Available data:
───

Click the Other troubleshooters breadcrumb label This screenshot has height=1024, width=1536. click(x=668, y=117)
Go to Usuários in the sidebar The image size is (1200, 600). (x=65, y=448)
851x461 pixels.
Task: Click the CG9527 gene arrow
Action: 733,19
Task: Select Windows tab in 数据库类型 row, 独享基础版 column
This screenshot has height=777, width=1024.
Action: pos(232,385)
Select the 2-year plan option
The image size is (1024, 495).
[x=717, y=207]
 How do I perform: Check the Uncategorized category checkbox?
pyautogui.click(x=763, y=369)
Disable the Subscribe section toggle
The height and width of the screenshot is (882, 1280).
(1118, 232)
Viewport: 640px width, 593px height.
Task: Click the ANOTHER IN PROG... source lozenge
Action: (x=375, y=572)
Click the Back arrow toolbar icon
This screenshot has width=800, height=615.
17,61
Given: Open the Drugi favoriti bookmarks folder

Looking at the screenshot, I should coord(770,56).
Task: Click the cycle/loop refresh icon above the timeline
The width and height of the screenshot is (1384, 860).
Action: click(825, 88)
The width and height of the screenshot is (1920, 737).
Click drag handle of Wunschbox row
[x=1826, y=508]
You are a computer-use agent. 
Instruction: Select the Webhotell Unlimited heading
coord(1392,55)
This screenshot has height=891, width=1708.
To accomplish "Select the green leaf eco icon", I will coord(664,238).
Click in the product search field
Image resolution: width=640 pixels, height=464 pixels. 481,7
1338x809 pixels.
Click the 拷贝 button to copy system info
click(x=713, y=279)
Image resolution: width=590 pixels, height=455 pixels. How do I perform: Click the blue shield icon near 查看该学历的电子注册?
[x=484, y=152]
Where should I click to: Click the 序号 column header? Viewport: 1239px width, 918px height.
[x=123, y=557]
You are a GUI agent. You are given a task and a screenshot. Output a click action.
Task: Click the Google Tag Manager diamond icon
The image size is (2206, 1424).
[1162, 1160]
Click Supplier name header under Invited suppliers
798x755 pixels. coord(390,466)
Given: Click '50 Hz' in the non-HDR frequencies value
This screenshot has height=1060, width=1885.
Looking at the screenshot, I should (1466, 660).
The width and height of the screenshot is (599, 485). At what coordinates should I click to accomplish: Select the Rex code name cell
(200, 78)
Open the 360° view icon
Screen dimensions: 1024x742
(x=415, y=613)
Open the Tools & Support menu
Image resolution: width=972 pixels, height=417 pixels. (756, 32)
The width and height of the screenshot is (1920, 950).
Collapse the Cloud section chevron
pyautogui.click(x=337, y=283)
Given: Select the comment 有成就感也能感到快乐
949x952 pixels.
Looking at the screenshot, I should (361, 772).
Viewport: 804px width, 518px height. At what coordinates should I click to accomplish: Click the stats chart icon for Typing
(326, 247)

───

Task directions: Return every line of the material exactly.

Response area:
Click the Other troubleshooters breadcrumb label This screenshot has height=1024, width=1536. click(x=668, y=117)
Go to Usuários in the sidebar The image size is (1200, 600). (x=65, y=448)
851x461 pixels.
Task: Click the CG9527 gene arrow
Action: 733,19
Task: Select Windows tab in 数据库类型 row, 独享基础版 column
This screenshot has height=777, width=1024.
Action: pos(232,385)
Select the 2-year plan option
The image size is (1024, 495).
[x=717, y=207]
 How do I perform: Check the Uncategorized category checkbox?
pyautogui.click(x=763, y=369)
Disable the Subscribe section toggle
The height and width of the screenshot is (882, 1280).
(1118, 232)
Viewport: 640px width, 593px height.
Task: Click the ANOTHER IN PROG... source lozenge
Action: (x=375, y=572)
Click the Back arrow toolbar icon
This screenshot has width=800, height=615.
17,61
Given: Open the Drugi favoriti bookmarks folder

Looking at the screenshot, I should coord(770,56).
Task: Click the cycle/loop refresh icon above the timeline
The width and height of the screenshot is (1384, 860).
Action: click(825, 88)
The width and height of the screenshot is (1920, 737).
Click drag handle of Wunschbox row
[x=1826, y=508]
You are a computer-use agent. 
Instruction: Select the Webhotell Unlimited heading
coord(1392,55)
This screenshot has height=891, width=1708.
To accomplish "Select the green leaf eco icon", I will coord(664,238).
Click in the product search field
Image resolution: width=640 pixels, height=464 pixels. 481,7
1338x809 pixels.
Click the 拷贝 button to copy system info
click(x=713, y=279)
Image resolution: width=590 pixels, height=455 pixels. How do I perform: Click the blue shield icon near 查看该学历的电子注册?
[x=484, y=152]
Where should I click to: Click the 序号 column header? Viewport: 1239px width, 918px height.
[x=123, y=557]
You are a GUI agent. You are given a task and a screenshot. Output a click action.
Task: Click the Google Tag Manager diamond icon
The image size is (2206, 1424).
[1162, 1160]
Click Supplier name header under Invited suppliers
798x755 pixels. coord(390,466)
Given: Click '50 Hz' in the non-HDR frequencies value
This screenshot has height=1060, width=1885.
Looking at the screenshot, I should (1466, 660).
The width and height of the screenshot is (599, 485). At what coordinates should I click to accomplish: Select the Rex code name cell
(200, 78)
Open the 360° view icon
Screen dimensions: 1024x742
(x=415, y=613)
Open the Tools & Support menu
Image resolution: width=972 pixels, height=417 pixels. (756, 32)
The width and height of the screenshot is (1920, 950).
Collapse the Cloud section chevron
pyautogui.click(x=337, y=283)
Given: Select the comment 有成就感也能感到快乐
949x952 pixels.
Looking at the screenshot, I should (361, 772).
Viewport: 804px width, 518px height. At what coordinates should I click to accomplish: Click the stats chart icon for Typing
(326, 247)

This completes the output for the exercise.